フレキシブルオフィスのマルチブランド展開で、あらゆる層に最適なオフィスを提供

記事を保存する

保存した記事はマイページからいつでも閲覧いただけます。

印刷
お問い合わせ

日本リージャスホールディングス(株) 代表取締役 西岡 真吾 氏

日本リージャスホールディングス(株)
代表取締役 西岡 真吾 氏

(聞き手:永上 隼人)

日本で進むブランド定着

 ――リージャスは、世界最大手のフレキシブルオフィスブランドです。日本市場でもリージャスブランドは定着していますが、他国との市場特性の違いについて感じられることはありますか。

 西岡 リージャスは英国発祥のブランドです。欧州市場では、英国モデルで成功を収めることができましたが、日本市場ではそうはいきません。当然ですが、まずサイズの違いへの対応が求められます。しかし、日本進出をはたした23年前は、欧州のビジネスモデルをそのまま輸入するかたちでビジネスがスタートしました。

 たとえばオフィスデスクのサイズ。

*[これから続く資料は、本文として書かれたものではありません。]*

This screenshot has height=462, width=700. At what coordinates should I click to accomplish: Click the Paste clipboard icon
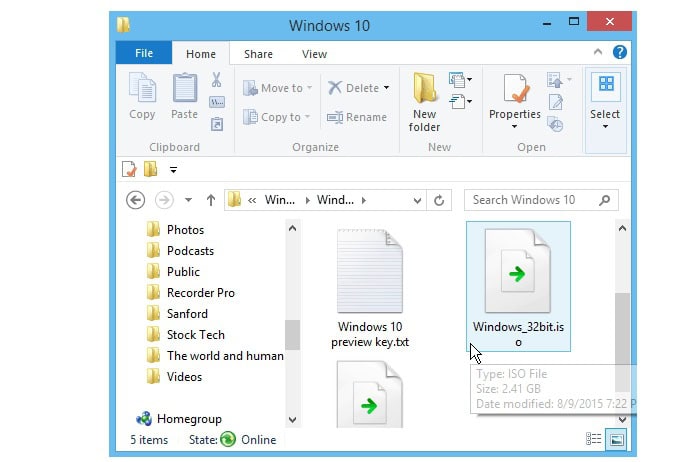point(184,96)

欧州市場では1人1,800~2,000cm程度のものを使用しますが、日本人には大き過ぎますし、そのままだと無駄な専有面積が生じてしまいます。そして、1人あたりの単価も上がります。当初はベンダーに天板をカットしてもらうなど、日本のオフィス空間に適した製品をそろえるのに苦心しました。

 リージャスブランドの特徴としては、お客さまに提案できるサービスに選択肢が多く、予算配分を行いやすいことが挙げられます。ハイグレードな「リージャス」、リーズナブルな「オープンオフィス」、コミュニティ形成の場としても利用できる「スペーシズ」。なかでも起業家に適したオープンオフィスは日本発のブランドであり、日本市場独自の取り組みといえます。

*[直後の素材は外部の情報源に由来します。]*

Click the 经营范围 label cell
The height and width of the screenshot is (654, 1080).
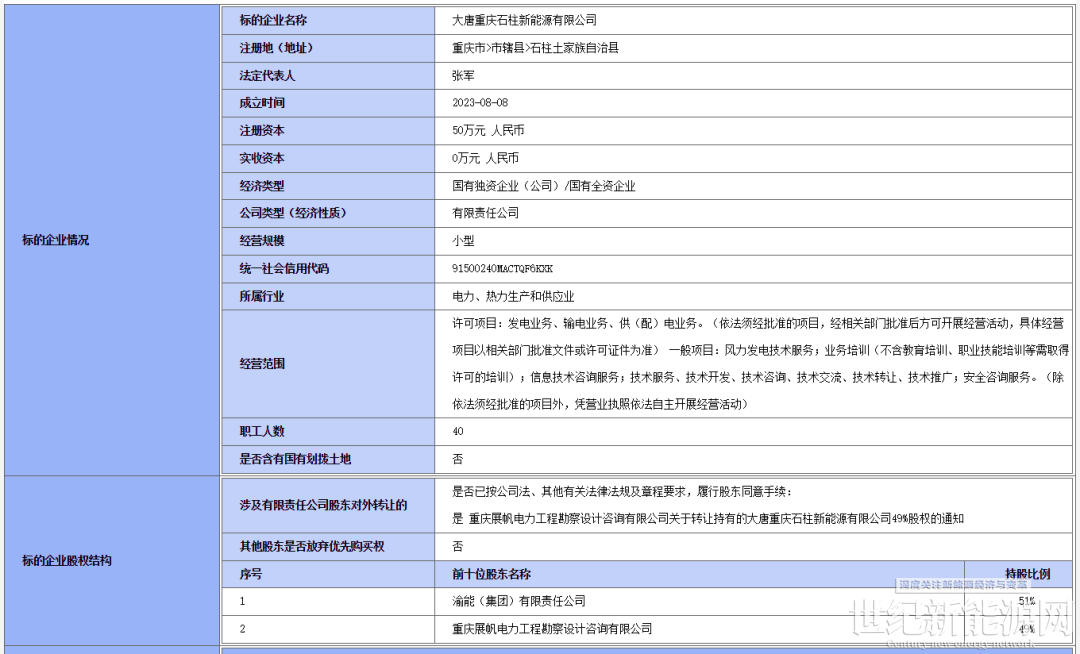pyautogui.click(x=262, y=364)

 また、日本市場では不動産オーナーとの共同事業としてフレキシブルオフィスを展開しているケースが半数以上となっていますが、これも他国との違いです。オーナーが事業に投資し、売上や事業収益を配分するかたちで、賃料を当社がお支払いする格好です。

リージャス
リージャス

 ――福岡市場の特性については、どのように見ていますか。

 西岡 福岡は、外資系企業の利用が多いのが特徴です。アジアのゲートウェイという地理的優位もあり、コロナ以前の外資系企業の利用率は、東京より高水準で推移していました。

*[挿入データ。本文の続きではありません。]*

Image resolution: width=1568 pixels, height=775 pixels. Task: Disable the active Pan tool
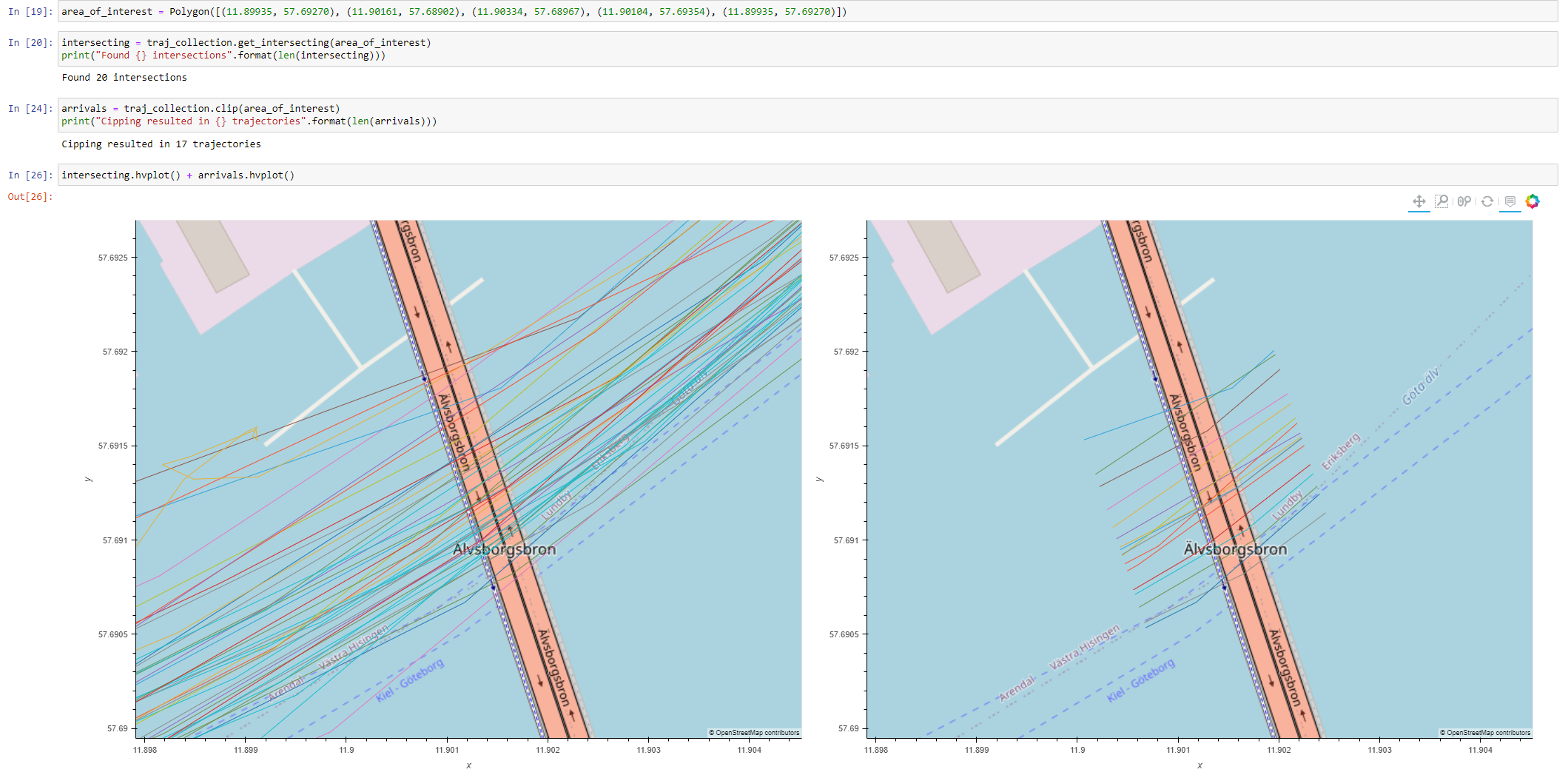[x=1419, y=201]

 また、東京、大阪本社の国内企業が、九州展開を考える際の支店・営業所としての利用も多いです。当社では博多と天神に拠点を構えていますが、博多は福岡県外の企業の割合が高く、天神は地場企業の割合が高いです。九州一円をターゲットにしているのか、地場密着で福岡市場の開拓に注力されているのかで、博多と天神、どちらのフレキシブルオフィスを利用するかが変わるのだと思います。

 リモートワークに代表されるように、コロナ禍で働き方が変わるなかにあっても、福岡では契約継続率が非常に高く、長期契約のお客さまが多いのも特徴です。

 ――福岡で今後、拠点新設の計画などはありますか。

 西岡 全国的に出社率は下がる可能性が高く、そうなればダウンサイズや縮小移転への要望が高まっていくことが想定されます。福岡市場においてもその影響は少なからず出てくるものと考えており、コロナ禍で今後の見通しに関して、少し不透明感が増した印象をもっています。

 実際に、福岡のオフィスマーケットにどのような影響が出てくるのかを含め、市が進める天神ビッグバンの動向は注視しています。当社は全世界3,300カ所、国内170カ所以上でフレキシブルオフィスを展開しています。このうち、現在、九州では16カ所、福岡では7カ所のフレキシブルオフィスを展開していますが、長期的な目標としては、日本全国で1,000~1,500拠点、九州全域で100拠点程度を目指していきたいと考えています。